## Task objective
The lines in the listing below are to be given again exactly, starting at the line holding "You are a computer-use" and ending at the line holding "Click the Account section heading". Do not include pictures.

## Supplied records
"""

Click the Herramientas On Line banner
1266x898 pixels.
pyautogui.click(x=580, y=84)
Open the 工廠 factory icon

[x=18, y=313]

"""
"""

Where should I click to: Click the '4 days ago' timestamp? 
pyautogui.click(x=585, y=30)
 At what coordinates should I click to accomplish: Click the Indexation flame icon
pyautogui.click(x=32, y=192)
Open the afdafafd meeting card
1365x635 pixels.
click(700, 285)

"""
"""

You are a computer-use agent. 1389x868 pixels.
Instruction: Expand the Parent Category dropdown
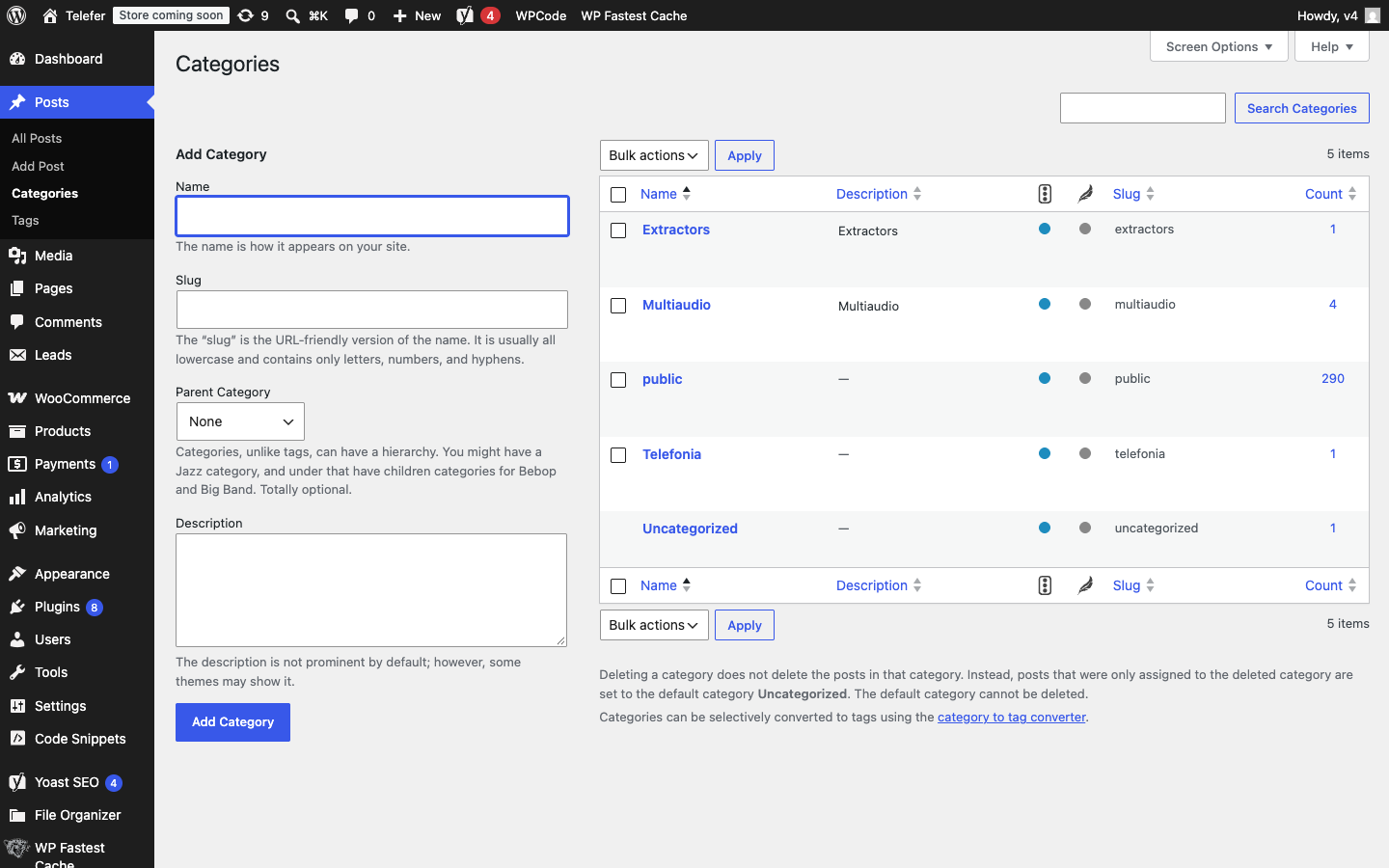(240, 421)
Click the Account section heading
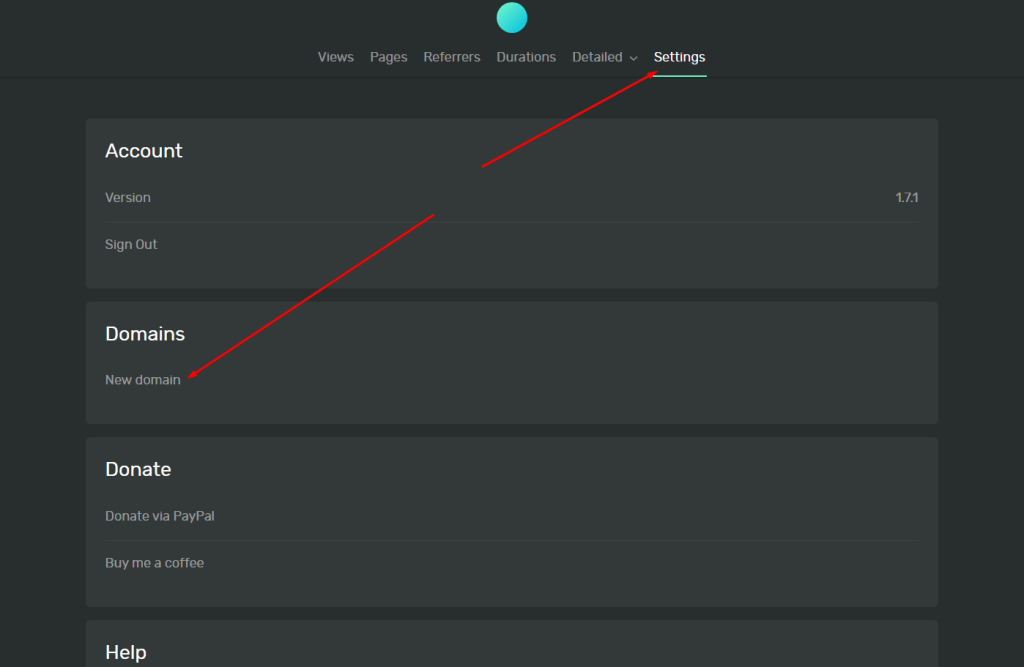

"""

## Output for this exercise
You are a computer-use agent. 1389x868 pixels.
Instruction: Expand the Parent Category dropdown
(240, 421)
Click the Account section heading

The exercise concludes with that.